Au cours de la semaine du 30 mars au 5 avril 2026, le Service Juridique a mené un total de 21 consultations portant sur diverses questions relatives à la protection des consommateurs. Ces consultations ont été menées par le biais de multiples canaux de communication, principalement par l'intermédiaire de e-mail et téléphone, avec une utilisation occasionnelle de appels vidéo, messageret télégramme.
Dans sept cas, les consultations ont porté sur des questions liées à commerce électronique/vente à distance. Les consommateurs ont souvent posé des questions sur leurs droits concernant les politiques de retour et les retards de livraison. Dans ces cas, des conseils ont été donnés sur la manière de faire valoir efficacement leurs droits et de chercher une solution avec les vendeurs.

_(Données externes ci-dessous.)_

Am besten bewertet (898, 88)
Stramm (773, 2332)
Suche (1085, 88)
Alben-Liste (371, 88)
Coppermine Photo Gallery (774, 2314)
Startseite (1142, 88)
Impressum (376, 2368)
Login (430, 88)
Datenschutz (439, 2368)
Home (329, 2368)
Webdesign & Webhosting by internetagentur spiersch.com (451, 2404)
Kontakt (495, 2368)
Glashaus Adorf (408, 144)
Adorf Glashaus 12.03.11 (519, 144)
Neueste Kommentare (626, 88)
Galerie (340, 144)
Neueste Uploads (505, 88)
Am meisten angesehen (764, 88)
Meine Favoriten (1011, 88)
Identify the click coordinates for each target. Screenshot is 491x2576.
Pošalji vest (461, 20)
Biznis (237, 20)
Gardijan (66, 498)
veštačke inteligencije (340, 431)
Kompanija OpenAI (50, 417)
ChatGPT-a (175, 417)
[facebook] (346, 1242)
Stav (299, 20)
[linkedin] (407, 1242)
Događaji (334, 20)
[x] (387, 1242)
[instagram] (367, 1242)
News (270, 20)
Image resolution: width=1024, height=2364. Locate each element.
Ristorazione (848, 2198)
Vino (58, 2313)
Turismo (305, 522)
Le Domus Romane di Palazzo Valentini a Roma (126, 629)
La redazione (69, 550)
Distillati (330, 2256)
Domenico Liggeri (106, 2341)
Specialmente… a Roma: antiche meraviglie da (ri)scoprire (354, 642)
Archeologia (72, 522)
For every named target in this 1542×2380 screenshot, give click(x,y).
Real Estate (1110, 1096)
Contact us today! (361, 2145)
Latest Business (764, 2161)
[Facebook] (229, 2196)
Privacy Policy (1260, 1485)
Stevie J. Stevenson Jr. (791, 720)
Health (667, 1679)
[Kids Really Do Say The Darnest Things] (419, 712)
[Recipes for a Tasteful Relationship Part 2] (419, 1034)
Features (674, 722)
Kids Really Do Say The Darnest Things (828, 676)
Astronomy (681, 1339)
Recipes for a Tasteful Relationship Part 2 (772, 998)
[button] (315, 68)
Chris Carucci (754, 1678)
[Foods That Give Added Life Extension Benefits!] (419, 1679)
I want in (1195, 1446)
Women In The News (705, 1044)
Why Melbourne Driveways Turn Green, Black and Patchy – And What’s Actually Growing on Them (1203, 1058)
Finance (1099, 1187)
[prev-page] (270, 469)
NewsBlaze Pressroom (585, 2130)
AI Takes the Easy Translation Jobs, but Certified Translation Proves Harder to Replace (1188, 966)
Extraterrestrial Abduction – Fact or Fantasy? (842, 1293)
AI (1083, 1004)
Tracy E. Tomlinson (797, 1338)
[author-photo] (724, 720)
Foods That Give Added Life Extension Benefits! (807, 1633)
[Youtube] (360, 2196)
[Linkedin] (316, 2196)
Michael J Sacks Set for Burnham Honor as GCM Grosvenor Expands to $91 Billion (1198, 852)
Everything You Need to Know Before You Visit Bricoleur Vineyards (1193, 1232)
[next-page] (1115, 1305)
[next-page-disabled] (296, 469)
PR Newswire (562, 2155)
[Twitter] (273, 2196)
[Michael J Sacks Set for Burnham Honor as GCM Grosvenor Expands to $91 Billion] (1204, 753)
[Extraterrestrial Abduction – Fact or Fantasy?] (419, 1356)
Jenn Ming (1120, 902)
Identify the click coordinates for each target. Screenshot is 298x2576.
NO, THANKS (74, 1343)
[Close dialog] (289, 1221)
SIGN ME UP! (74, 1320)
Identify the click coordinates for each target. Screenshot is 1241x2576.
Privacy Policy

Le thème de la banque a fait l'objet de cinq consultations. Les consommateurs se sont surtout inquiétés du manque de clarté des conditions générales et des frais non autorisés. Les conseils proposés consistaient à examiner les conditions avec les banques respectives et à identifier les obligations contractuelles ou les violations des droits des consommateurs.
Un autre sujet de préoccupation était manquement à l'obligation de fournir des informations obligatoires, Le manque d'information a été constaté dans quatre cas. Il s'agissait souvent de problèmes d'étiquetage des produits et d'informations insuffisantes sur les conditions des services. Il a été conseillé aux consommateurs de contacter les fournisseurs de services pour demander les informations nécessaires et comprendre leurs possibilités de recours si la conformité reste insuffisante.
Il y a également eu trois consultations concernant les allégations de santé (irrecevables) relatives aux denrées alimentaires. Les consommateurs ont cherché à savoir comment interpréter les déclarations trompeuses sur les prestations de santé. Ils ont été informés des réglementations en vigueur pour empêcher les allégations trompeuses et ont été encouragés à examiner de près les informations sur les produits.
À deux reprises, le thème de la pseudo-médecine/santé non liée à l'alimentation a été évoquée. Les demandes concernaient des traitements médicaux non fondés sur des preuves. Les consommateurs ont reçu des informations sur l'identification des sources crédibles et sur la manière d'éviter les pratiques frauduleuses dans le secteur de la santé.
Compléments alimentaires est apparu comme une préoccupation dans trois discussions, les consommateurs s'interrogeant sur la qualité et la composition. Nous avons expliqué l'importance de vérifier les approbations réglementaires et conseillé des mesures pratiques pour vérifier l'authenticité et la sécurité des produits.
Le sujet le moins abordé a été la droit de réparation, qui a fait l'objet de deux consultations. Les consommateurs ont été informés de leurs droits en matière de réparabilité des appareils électroniques et électroménagers et ont été encouragés à demander des services de réparation conformément à leurs droits dans le cadre des directives européennes.
Dans un rare cas, le conseil a été jugé hors de notre champ d'action, car la question concernait la fiscalité transfrontalière, ce qui n'est pas de notre ressort en tant qu'organisme de surveillance des consommateurs. Il a été conseillé de s'adresser à des services de conseil fiscal appropriés.
Cette semaine, le conseil a été fourni par WhizzBang.